Future high-performance computing systems require sub-2pJ/bit power efficiencies at >10Gb/s [1-2]. The best reported optical link efficiencies at these data rates are  $\geq$ 2.5pJ/bit [1-4]. This paper describes two VCSEL-based multimode (MM) fiber optical links achieving sub-2pJ/bit power efficiency from 15Gb/s to 22Gb/s. The links realized in 90nm CMOS share the same TX but use two different RXs that explore different aspects of the power/BW/area tradeoff.

The system-level block diagram of the optical link and the TX circuits are shown in Fig. 24.5.1. The laser diode driver (LDD) TX consists of a 2-stage preamplifier and a main driver stage (DRV). The preamplifier stages are Cherry-Hooper (CH) amplifiers with 1.6V supply  $V_{DD_{PA}}$ . The DRV is an inductively-peaked differential amplifier, one side wire-bonded to a 5µm diameter 850nm GaAs laser diode (VCSEL) [5] and the other side terminated to  $60\Omega$  on chip. The DRV is powered by a 1V supply,  $V_{DD_{DRV}}$ . The VCSEL anode is biased by  $V_{VCSEL}$  and  $I_{LDB}$  tunes the VCSEL DC bias current. MM fiber carries the optical signal from VCSEL to a 25µm diameter GaAs photodiode (PD). Lensed MM fiber probes provide optical coupling between MM fiber and VCSEL and PD. The PD capacitance is 80FF and the responsivity is 0.55A/W [5]. Bond wire inductances for VCSEL and PD are estimated to be 300pH. The PD cathode is biased by a 3V supply,  $V_{PD}$ .

The two RX designs in this paper are called the T-coil RX and the CMOS inverter RX. The T-coil RX targets high BW and low power at the expense of area (mostly occupied by the T-coils). The CMOS inverter RX targets low power and small area for high integration density at the expense of BW. Simulation results below include extracted layout parasitics and, for TIA and RX, a model of the wirebonded PD.

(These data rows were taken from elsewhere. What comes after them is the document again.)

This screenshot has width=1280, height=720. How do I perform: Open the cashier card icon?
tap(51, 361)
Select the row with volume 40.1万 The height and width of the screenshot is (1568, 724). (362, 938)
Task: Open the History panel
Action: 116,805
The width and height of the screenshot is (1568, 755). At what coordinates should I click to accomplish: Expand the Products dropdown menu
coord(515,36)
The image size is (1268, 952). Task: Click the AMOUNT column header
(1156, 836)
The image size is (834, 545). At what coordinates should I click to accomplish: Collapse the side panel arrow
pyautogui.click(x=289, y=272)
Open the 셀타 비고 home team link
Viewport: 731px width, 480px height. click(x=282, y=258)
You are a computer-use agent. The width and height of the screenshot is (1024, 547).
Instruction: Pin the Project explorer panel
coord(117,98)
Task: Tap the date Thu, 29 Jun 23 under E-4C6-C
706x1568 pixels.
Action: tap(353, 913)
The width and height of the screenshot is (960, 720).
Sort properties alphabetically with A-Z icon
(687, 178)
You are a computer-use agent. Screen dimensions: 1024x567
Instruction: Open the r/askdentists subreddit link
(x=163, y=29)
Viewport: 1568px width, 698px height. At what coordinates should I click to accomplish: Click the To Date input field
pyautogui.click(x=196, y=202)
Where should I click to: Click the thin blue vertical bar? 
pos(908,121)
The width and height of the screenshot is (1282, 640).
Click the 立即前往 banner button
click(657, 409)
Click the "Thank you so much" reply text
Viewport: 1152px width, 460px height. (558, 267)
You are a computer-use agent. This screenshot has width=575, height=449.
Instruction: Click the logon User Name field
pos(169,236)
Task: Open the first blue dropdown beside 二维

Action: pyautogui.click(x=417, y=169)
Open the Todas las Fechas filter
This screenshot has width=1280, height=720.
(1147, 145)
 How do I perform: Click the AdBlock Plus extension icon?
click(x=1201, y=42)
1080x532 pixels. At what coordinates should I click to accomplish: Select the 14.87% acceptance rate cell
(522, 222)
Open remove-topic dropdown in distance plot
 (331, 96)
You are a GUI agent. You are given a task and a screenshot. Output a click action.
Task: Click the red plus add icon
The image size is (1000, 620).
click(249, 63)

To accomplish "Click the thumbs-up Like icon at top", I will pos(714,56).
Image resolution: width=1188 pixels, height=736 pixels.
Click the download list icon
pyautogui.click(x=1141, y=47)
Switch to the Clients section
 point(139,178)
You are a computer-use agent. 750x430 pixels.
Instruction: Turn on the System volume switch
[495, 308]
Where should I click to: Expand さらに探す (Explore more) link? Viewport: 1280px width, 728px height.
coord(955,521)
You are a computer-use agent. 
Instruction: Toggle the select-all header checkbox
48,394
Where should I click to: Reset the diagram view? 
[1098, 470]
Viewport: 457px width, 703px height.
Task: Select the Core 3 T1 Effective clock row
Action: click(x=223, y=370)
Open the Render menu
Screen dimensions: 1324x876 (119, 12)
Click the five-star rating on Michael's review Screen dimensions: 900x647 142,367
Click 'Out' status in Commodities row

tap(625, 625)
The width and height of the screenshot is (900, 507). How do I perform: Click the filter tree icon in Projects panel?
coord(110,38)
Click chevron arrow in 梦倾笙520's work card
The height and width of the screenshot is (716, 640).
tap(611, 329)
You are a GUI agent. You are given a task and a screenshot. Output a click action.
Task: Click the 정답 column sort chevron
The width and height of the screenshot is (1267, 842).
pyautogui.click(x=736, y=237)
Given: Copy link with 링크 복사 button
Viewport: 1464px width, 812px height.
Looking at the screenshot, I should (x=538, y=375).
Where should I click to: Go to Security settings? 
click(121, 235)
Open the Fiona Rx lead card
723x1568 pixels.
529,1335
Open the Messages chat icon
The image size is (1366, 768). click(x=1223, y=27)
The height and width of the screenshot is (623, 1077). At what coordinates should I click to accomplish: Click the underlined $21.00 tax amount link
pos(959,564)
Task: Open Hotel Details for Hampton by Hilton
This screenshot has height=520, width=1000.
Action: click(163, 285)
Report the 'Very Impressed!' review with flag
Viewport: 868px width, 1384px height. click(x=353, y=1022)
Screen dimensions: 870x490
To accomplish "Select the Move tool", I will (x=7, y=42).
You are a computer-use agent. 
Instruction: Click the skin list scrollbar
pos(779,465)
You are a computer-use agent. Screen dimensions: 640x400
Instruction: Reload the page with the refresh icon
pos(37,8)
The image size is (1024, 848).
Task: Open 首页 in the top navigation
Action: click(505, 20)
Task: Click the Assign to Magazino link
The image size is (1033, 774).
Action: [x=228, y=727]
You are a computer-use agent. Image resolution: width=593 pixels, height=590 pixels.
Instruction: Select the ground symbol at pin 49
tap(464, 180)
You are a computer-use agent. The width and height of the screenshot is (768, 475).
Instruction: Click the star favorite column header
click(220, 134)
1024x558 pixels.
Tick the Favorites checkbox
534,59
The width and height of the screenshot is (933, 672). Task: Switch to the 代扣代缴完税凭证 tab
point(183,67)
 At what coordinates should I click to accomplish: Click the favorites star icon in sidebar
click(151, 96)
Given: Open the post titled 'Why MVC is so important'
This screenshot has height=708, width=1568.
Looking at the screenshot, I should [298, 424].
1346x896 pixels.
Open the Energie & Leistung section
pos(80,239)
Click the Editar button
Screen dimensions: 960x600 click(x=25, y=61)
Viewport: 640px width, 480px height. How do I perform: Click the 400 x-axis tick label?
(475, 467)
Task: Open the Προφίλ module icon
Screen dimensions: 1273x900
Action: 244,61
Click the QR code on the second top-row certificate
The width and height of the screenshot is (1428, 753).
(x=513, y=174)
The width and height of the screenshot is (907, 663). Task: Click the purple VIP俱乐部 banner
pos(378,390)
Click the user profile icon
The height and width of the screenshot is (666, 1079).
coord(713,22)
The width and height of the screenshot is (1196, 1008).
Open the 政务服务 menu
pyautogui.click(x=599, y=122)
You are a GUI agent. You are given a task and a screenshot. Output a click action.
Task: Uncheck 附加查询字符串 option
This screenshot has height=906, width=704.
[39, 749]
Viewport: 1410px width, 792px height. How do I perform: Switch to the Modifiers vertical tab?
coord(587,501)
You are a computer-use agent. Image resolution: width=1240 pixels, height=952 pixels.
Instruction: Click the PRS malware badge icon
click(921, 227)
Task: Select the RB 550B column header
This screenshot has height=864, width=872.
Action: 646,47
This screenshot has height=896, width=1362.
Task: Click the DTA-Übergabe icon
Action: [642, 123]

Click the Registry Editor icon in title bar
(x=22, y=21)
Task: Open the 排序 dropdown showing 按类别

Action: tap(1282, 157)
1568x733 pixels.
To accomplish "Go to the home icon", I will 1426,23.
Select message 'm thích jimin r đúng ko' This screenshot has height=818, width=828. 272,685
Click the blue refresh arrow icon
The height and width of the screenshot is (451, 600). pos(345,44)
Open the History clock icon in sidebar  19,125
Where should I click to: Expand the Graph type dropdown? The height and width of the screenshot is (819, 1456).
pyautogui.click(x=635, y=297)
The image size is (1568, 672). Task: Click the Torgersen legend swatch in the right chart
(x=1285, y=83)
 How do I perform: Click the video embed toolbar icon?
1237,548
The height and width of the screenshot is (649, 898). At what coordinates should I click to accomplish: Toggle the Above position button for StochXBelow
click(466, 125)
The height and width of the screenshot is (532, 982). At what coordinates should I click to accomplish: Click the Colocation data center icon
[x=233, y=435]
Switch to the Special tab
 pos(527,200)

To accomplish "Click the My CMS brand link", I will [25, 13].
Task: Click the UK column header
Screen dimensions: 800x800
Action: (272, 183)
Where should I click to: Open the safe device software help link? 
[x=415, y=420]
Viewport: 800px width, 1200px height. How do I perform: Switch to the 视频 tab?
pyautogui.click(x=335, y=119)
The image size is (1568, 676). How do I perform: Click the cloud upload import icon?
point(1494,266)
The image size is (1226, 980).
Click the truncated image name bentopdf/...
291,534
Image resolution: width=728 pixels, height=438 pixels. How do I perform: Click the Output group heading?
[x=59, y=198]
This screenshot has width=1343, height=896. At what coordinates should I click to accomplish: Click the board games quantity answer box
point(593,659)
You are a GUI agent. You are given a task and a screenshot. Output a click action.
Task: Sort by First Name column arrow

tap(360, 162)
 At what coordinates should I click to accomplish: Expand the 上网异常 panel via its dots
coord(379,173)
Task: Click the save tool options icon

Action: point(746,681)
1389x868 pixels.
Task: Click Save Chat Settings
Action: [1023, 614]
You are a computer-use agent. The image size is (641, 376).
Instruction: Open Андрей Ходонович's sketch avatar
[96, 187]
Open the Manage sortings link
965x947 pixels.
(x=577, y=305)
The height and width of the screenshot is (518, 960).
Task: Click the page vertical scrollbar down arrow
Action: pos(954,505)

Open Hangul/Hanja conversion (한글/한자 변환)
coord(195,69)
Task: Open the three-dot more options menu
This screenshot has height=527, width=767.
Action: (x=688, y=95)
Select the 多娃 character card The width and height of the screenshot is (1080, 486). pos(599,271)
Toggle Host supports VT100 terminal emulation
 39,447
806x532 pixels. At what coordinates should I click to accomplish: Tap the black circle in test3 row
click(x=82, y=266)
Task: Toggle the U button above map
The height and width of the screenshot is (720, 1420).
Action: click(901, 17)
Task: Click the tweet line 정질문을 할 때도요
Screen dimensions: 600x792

The T-coil RX block diagram and circuits are shown in Fig. 24.5.2. The TIA is a pair of CMOS inverters with resistive feedback, one active and one a replica, providing pseudodifferential power-supply noise rejection. The CMOS TIA is chosen because of its excellent gain and noise at low power consumption due to the reuse of current in PMOS and NMOS, maximizing  ${\rm g}_{\rm m}.$  For DC-offset compensation,  $V_{FB}$  steers tail current  $I_{DC}$  through differential pair  $M_{D1}$  and  $M_{D2}$  into the TIA input nodes. The simulated TIA has  $193\Omega$  gain and 30GHz BW. The limiting amplifier (LA) is a 5-stage amplifier with 34dB gain and 23GHz BW in simulation. The LA stages are differential amplifiers with T-coils for BW extension [6]. T-coils provide greater BW extension than inductors at similar area cost and, like inductors, work with low supply voltages. The LPF amplifies the difference between the DC levels at  $V_{LA \ OUT}$  and returns it to the TIA as  $V_{FB}$  for offset compensation. The LPF is a single-pole RC filter using a Miller-boosted 2.2pF capacitor. The Miller-boosting amplifier is a 3-stage amplifier composed of resistively-loaded differential amplifiers with inverse scaling and an 870fF capacitor for frequency compensation. The RX output stage (OUT) is an inductively-peaked differential amplifier; a load resistance of  $75\Omega$  is chosen as a compromise between output signal amplitude and termination to the off-chip 50 $\Omega$  environment. The nominal supply voltage for the TIA, LA, OUT, and LPF is 1.2V. The T-coil RX has  $8.2k\Omega$ gain, 20GHz BW, 2.4µArms input-referred noise, and 8MHz low frequency cutoff in simulation.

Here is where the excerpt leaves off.